Finding kth-shortest paths?

Finding the shortest path between two points in a graph is a classic algorithms question with many good answers (Dijkstra's algorithm, Bellman-Ford, etc.) My question is whether there is an efficient algorithm that, given a directed, weighted graph, a pair of nodes s and t, and a value k, finds the kth-shortest path between s and t. In the event that there are multiple paths of the same length that all tie for the kth-shortest, it's fine for the algorithm to return any of them.

I suspect that this algorithm can probably be done in polynomial time, though I'm aware that there might be a reduction from the longest path problem that would make it NP-hard.

Does anyone know of such an algorithm, or of a reduction that show that it is NP-hard?

回答1:

The best (and basically optimal) algorithm is due to Eppstein.

回答2:

You're looking for Yen's algorithm for finding K shortest paths. The kth shortest path will then be the last path in that set.

Here's an implementation of Yen's algorithm.

And here's the original paper describing it.

回答3:

From the available Kth shortest path algorithms, Yen’s algorithm is the easiest to understand. Mostly this is because Yen’s algorithm first needs to compute all K-1 shortest paths before it can compute the Kth shortest path, so it can be broken down into sub-problems.

Furthermore, since each sub-problem uses a standard shortest path algorithm (e.g.
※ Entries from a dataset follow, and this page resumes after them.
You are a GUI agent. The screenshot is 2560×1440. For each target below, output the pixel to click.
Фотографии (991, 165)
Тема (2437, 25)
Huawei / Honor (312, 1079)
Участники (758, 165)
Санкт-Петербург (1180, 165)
Dijkstra’s algorithm), it is a more natural extension from the 1st shortest path problem to the Kth shortest path problem.

Here is how it works for finding the 3rd shortest path in an example graph with equal-weight edges.

1st shortest path (K=1)

If we are looking for the 1st shortest path between a start and a destination (here, between D and F), we can just run Dijkstra’s algorithm. The entire code for Yen’s algorithm at the first iteration is:

shortest_1 = Dijkstra(graph, D, F)

Given a starting graph, this gives the 1st shortest path (K=1).

2nd shortest path (K=2)

The intuition for finding the 2nd shortest path is to take the 1st shortest path but “force” Dijkstra’s algorithm along a different, slightly less optimal route. The way Yen’s algorithm “forces” Dijkstra’s algorithm along a different route, is by removing one of the edges that are part of the 1st shortest path.

But which of the edges do we remove to get the next shortest path? We need to try removing each edge, one by one, and see which edge removal gives us the next shortest path.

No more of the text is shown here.